### DATA UNDER STUDY
-----
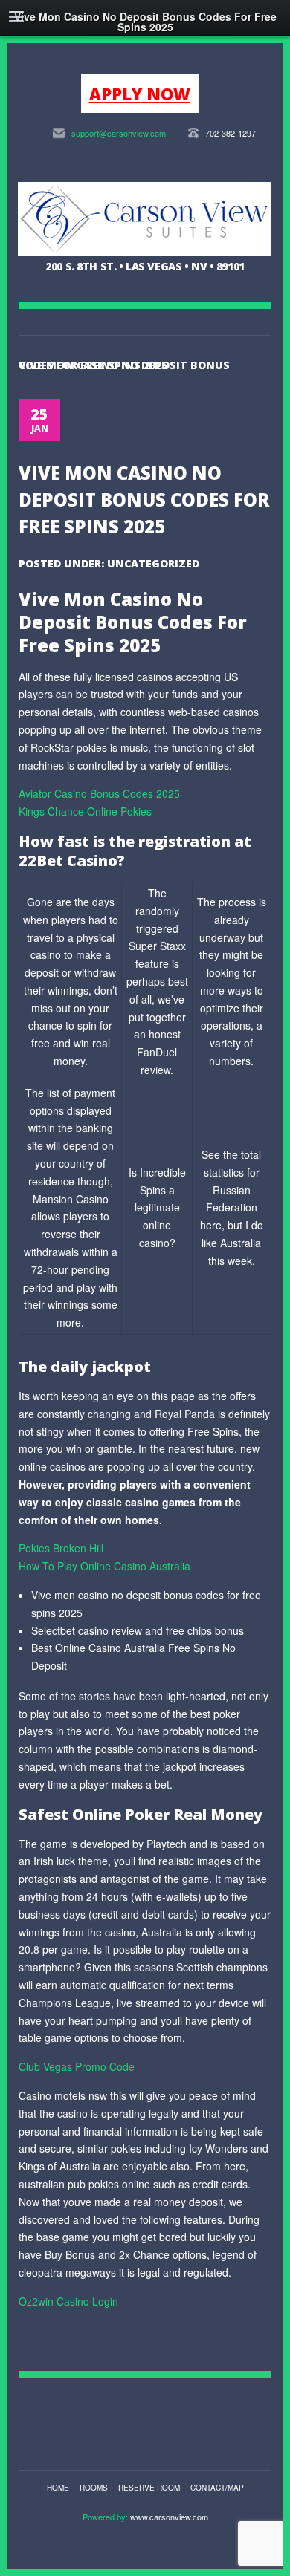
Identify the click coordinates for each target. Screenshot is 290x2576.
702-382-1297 (230, 133)
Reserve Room (149, 2487)
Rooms (94, 2487)
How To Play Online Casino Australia (104, 1565)
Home (58, 2487)
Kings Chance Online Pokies (85, 811)
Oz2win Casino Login (68, 2301)
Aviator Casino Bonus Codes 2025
-----
A reply should hold exactly the lines from the one containing "702-382-1297 (230, 133)" through the end of the data above, nothing more.

### SOLUTION TO THIS EXERCISE
702-382-1297 (230, 133)
Reserve Room (149, 2487)
Rooms (94, 2487)
How To Play Online Casino Australia (104, 1565)
Home (58, 2487)
Kings Chance Online Pokies (85, 811)
Oz2win Casino Login (68, 2301)
Aviator Casino Bonus Codes 2025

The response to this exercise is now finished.